In recent weeks there have been several occasions to recall some splendid moments spent in cathedrals both in Europe and over here in the US of A. There are some extra meaning-filled stories that still come out of those experiences.
Helen Keller, one of my personal heroines, is buried in the National Cathedral in Washington, D.C. That I did not know until a number of years back I has the sacred privilege of partaking of the early morning Eucharist (like on that particular day, very close to sunrise...).
The priest that morning pointed out her burial crypt, and used part of her most remarkable life story to illustrate the spiritual truth he was sharing. The sacred silence, way down under the cathedral, as we partook together of the bread and the wine*** was one of those holy moments that still lingers in this olde mind. For a few minutes we were left to ponder our own lives in relation to Helen's, and ultimately in whatever our relationship might be to God.
The several times I've been back to the National Cathedral I've carefully, quietly made my way down to that same space, and sat and pondered. There is sacred space there.
Just a few minutes from now I will be on a FaceTime call with one of the exceptional developing leaders I mentor. This man I've known all his life...all 33 years. His father and I were college buds, back in the last century...and that closeness remains in my memory, though my friend has also slipped through the "thin veil" several yeas ago, and stepped into eternity, after also having significant impact on thousands of people in his lifetime.

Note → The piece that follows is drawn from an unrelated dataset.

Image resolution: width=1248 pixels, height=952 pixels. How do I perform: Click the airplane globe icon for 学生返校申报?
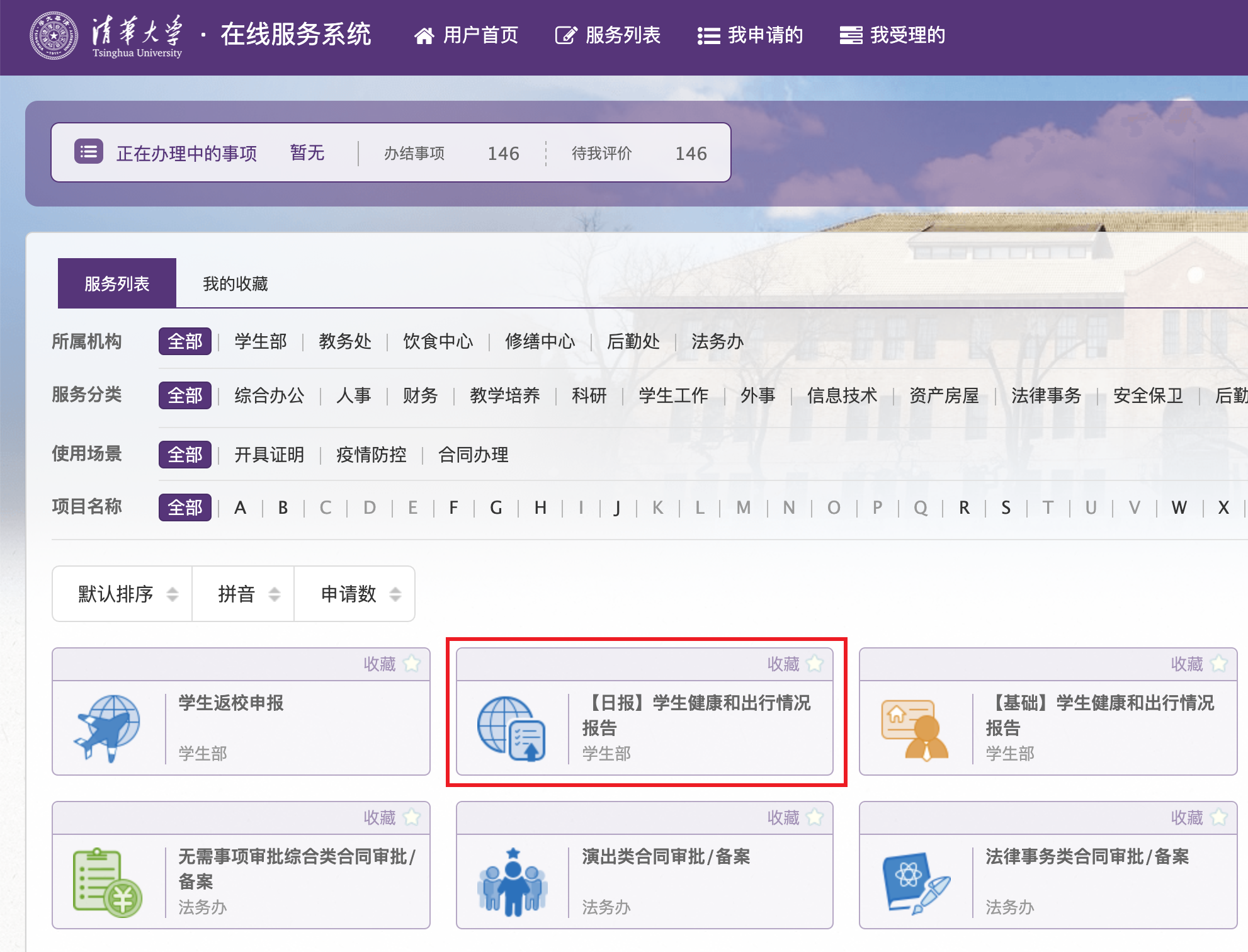(x=108, y=728)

Having conversation with this young friend, and getting on all his email, FaceTime, blog places, I was intrigued by this picture on one his recent posts:
.......this is Helen Keller with Charlie Chaplain on the 1919 movie set of Sunnyside. Today I found this statement about her, as well: On June 1, 1968, Helen Keller dies in Westport, Connecticut, at the age of 87. Blind and deaf from infancy, Keller circumvented her disabilities to become a world-renowned writer and lecturer. Helen Adams Keller was born on June 27, 1880, on a farm near Tuscumbia, Alabama.
MMMmmmmmmm...pondering all this today, while doing my daily exercise routine, it's been one more reminder that though age is beginning to creep into my bones and the fibers of my body, with some aches and "stuff" showing up, I welcome the inspiration that Helen had to make the most of her life against almost insurmountable odds. Helen could neither see, nor hear. I can. So can you...I hope.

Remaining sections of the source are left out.